Alphaを有効にするためには、マテリアルのBlend Mode(ブレンドモード)を変更します。

ブレンドモードをアルファハッシュにする

アルファハッシュにすることで、グラスが透き通りました!
そのままだと確認しづらいので、グラスの中に球体(Sphereメッシュ)を置いてみます。

グラスの中にSphereを置いてみる

透き通ってますね!これでマテリアルの設定は完了です。
グラスの中に液体を入れてみたり、照明を追加して摺りガラス風にしてみるのも良いかもしれません。

レンダー設定

最後に、レンダー時の設定を少し調整してみたいと思います。
グラスの下に平面のメッシュを追加して、床の上に置いたグラスを再現してみます。
目立つように、平面のマテリアルの色を水色に設定しておきました。

平面メッシュを追加

水色の床の上に、グラスが置いてある状態です。
この状態で照明を当てると、床に当たった光が反射して、グラスに映ります。

これを再現するためには
レンダープロパティのScreen Space Reflections(スクリーンスペース反射)にチェックを入れます。

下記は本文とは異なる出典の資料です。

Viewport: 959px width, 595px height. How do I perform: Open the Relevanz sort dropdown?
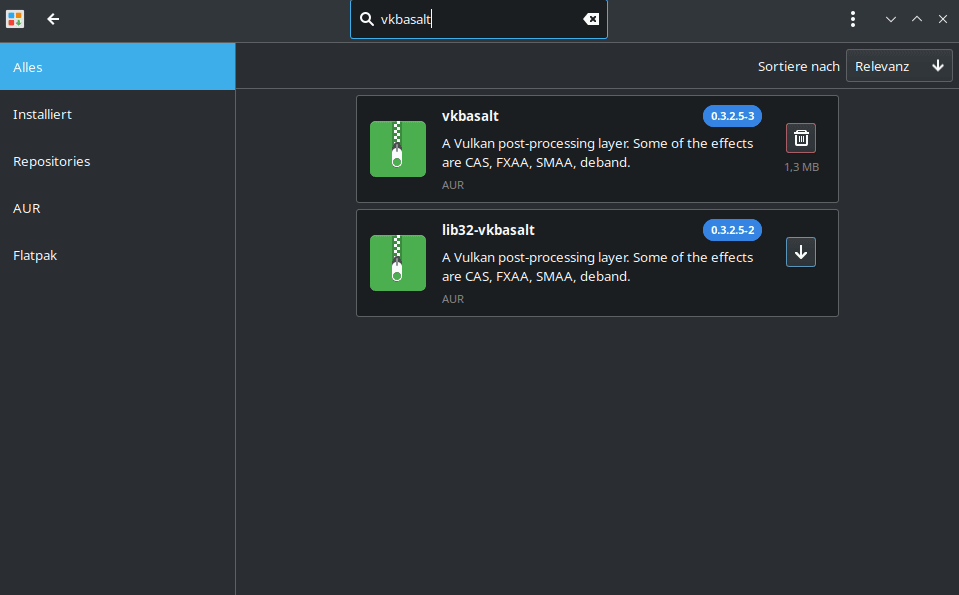898,66
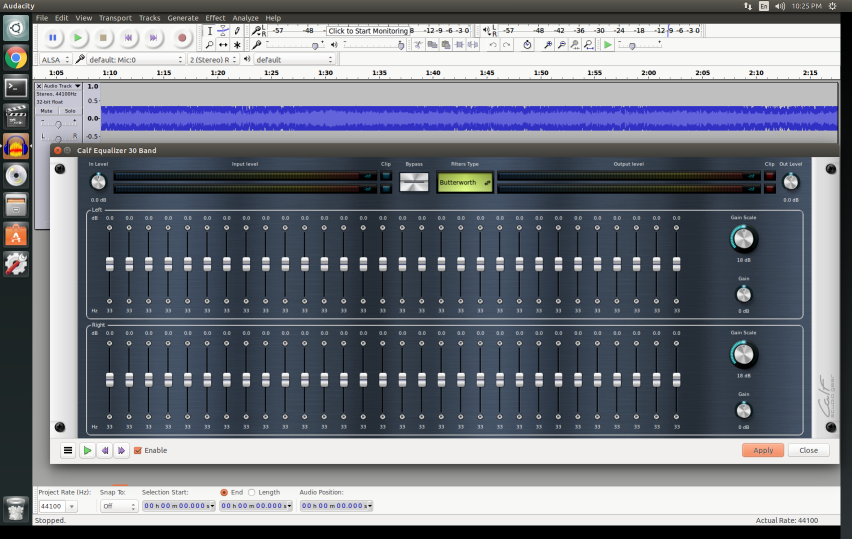The height and width of the screenshot is (539, 852).
Task: Click the Solo button on audio track
Action: (69, 111)
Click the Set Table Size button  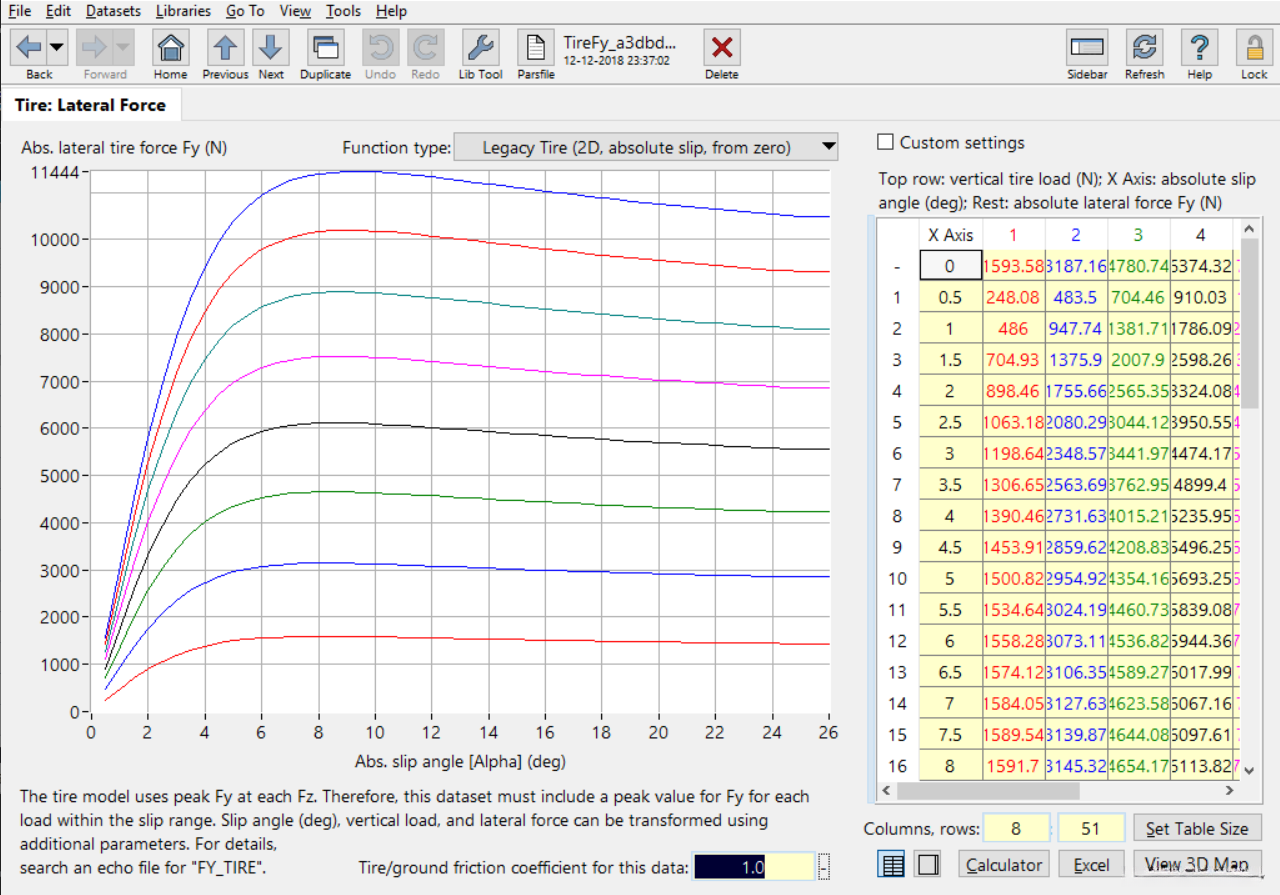pos(1196,828)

Screen Space Reflectionsをチェックすることで、照り返しを再現できる

少しですが、グラスに水色の光が照り返しているのが分かるでしょうか・・・?
また、グラスの足の部分を見てみると、床にグラスが反射しているのもわかりますね。

ここまでで、グラスのメッシュとガラスのマテリアルができました!
次回は、グラスの中に液体を入れて見た目を調整していきたいと思います。

まとめ

今回は、ガラスのマテリアル表現を紹介しました。
GlassBSDFや、RefractionBSDFなど、ガラスを表現するためのシェーダーは他にもBlenderには用意されているので、それらを使っても良いかと思います。

お手軽に、透き通るガラスの表現を使いたかったので
今回はプリンシプルBSDFを使った方法にしました。

上で紹介した他のシェーダーでも、ノードを組み合わせることで透明なガラスを表現はできますが
少し複雑になってしまうので、次の機会にしたいと思います。